Problem requirements: Apart from the images, the records below need to be copied exactly.

Supplied material:

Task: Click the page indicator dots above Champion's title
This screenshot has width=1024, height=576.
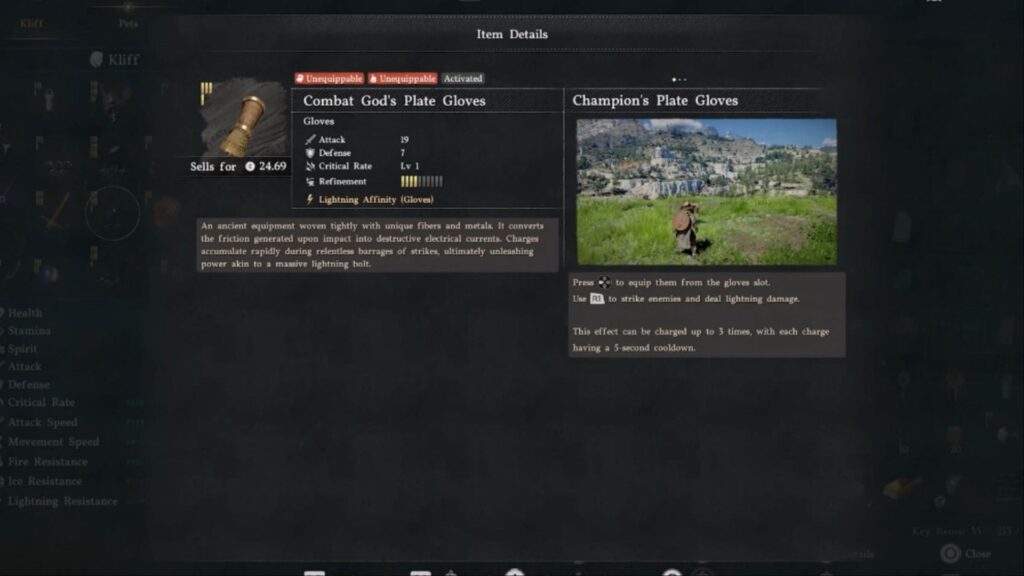Action: (679, 80)
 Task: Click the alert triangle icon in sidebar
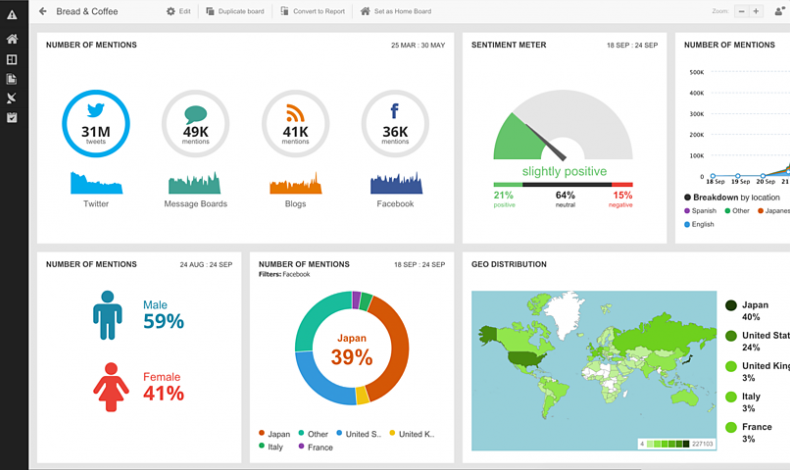tap(12, 15)
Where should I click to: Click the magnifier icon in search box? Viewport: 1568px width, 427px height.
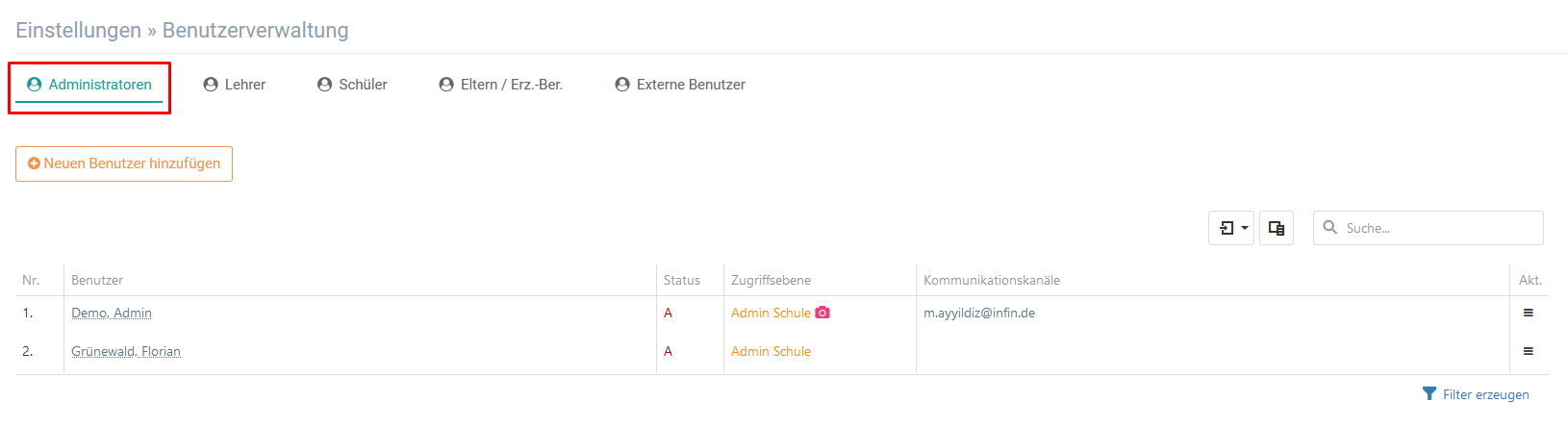click(x=1330, y=227)
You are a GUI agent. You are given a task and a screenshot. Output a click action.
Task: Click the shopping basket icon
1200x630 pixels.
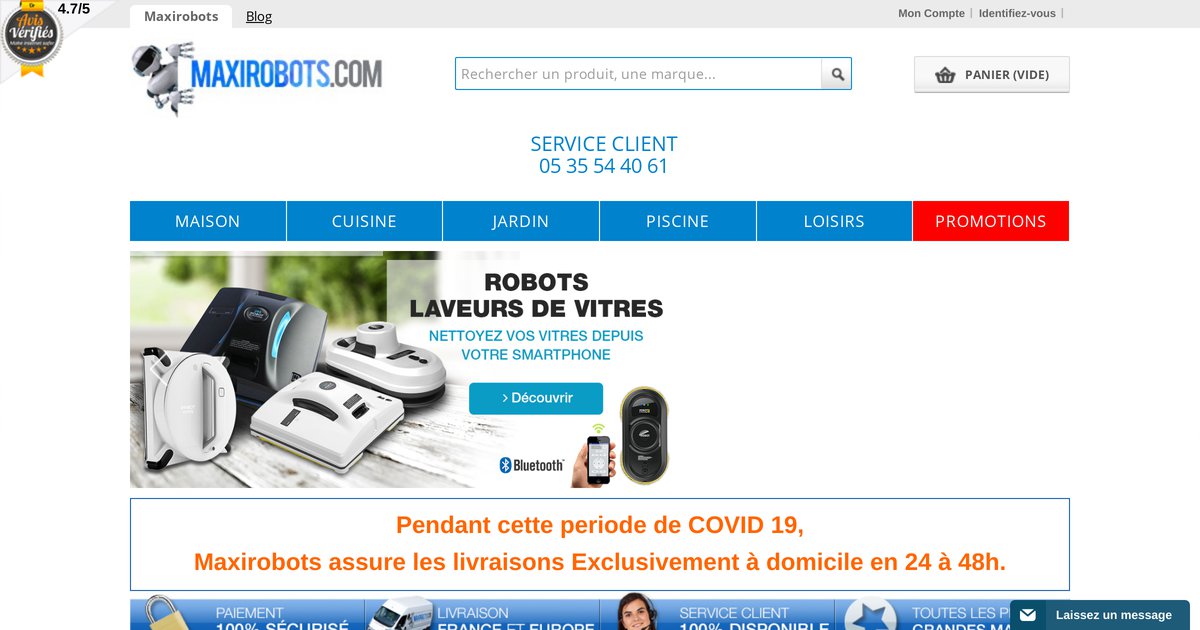pos(945,75)
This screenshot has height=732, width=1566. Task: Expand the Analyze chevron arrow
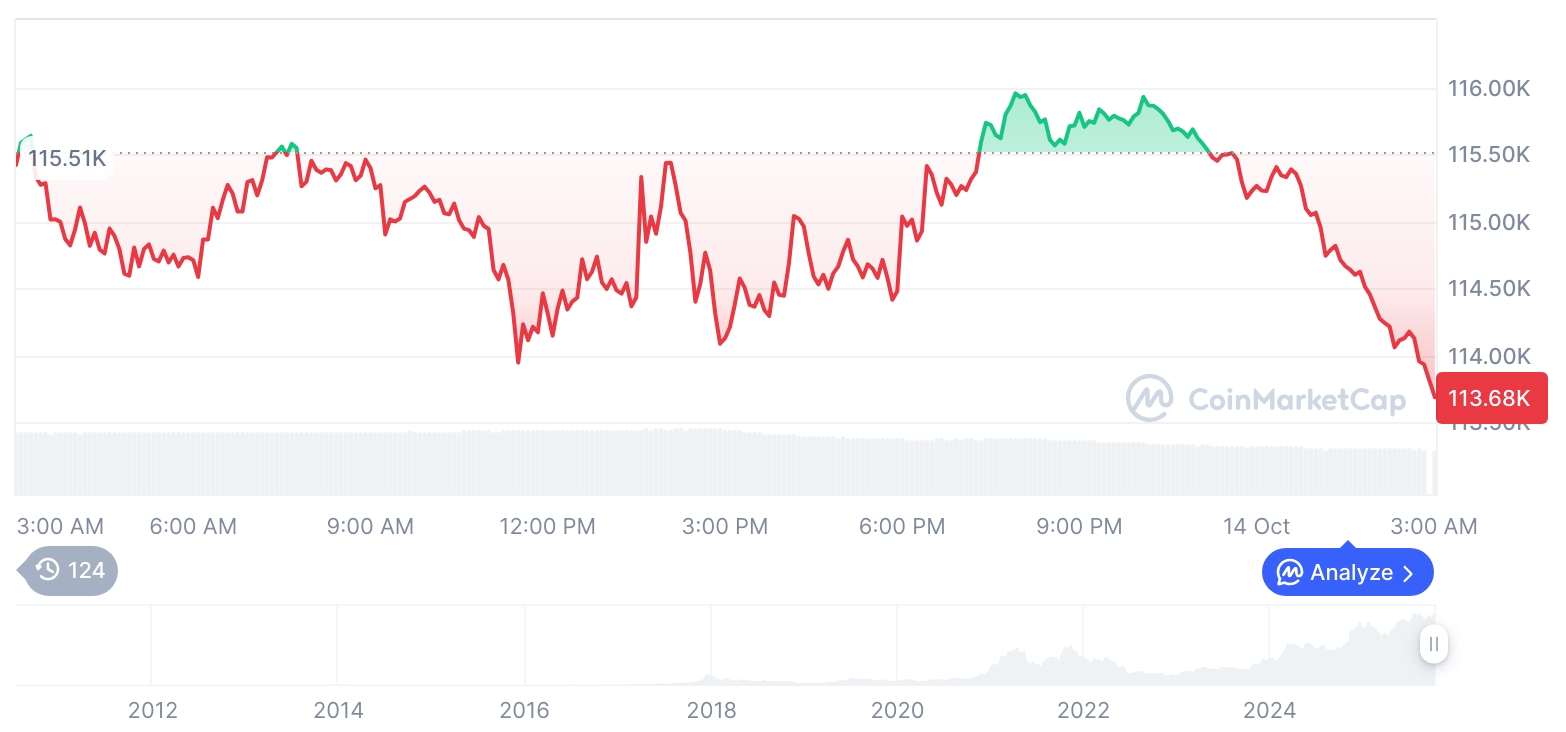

Exercise solution:
Task: Click the page indicator dots above Champion's title
This screenshot has width=1024, height=576.
Action: (679, 80)
 Task: Click the alert triangle icon in sidebar
tap(12, 15)
Where should I click to: Click the magnifier icon in search box? Viewport: 1568px width, 427px height.
click(x=1330, y=227)
You are a GUI agent. You are given a task and a screenshot. Output a click action.
Task: Click the shopping basket icon
1200x630 pixels.
pos(945,75)
This screenshot has height=732, width=1566. Task: Expand the Analyze chevron arrow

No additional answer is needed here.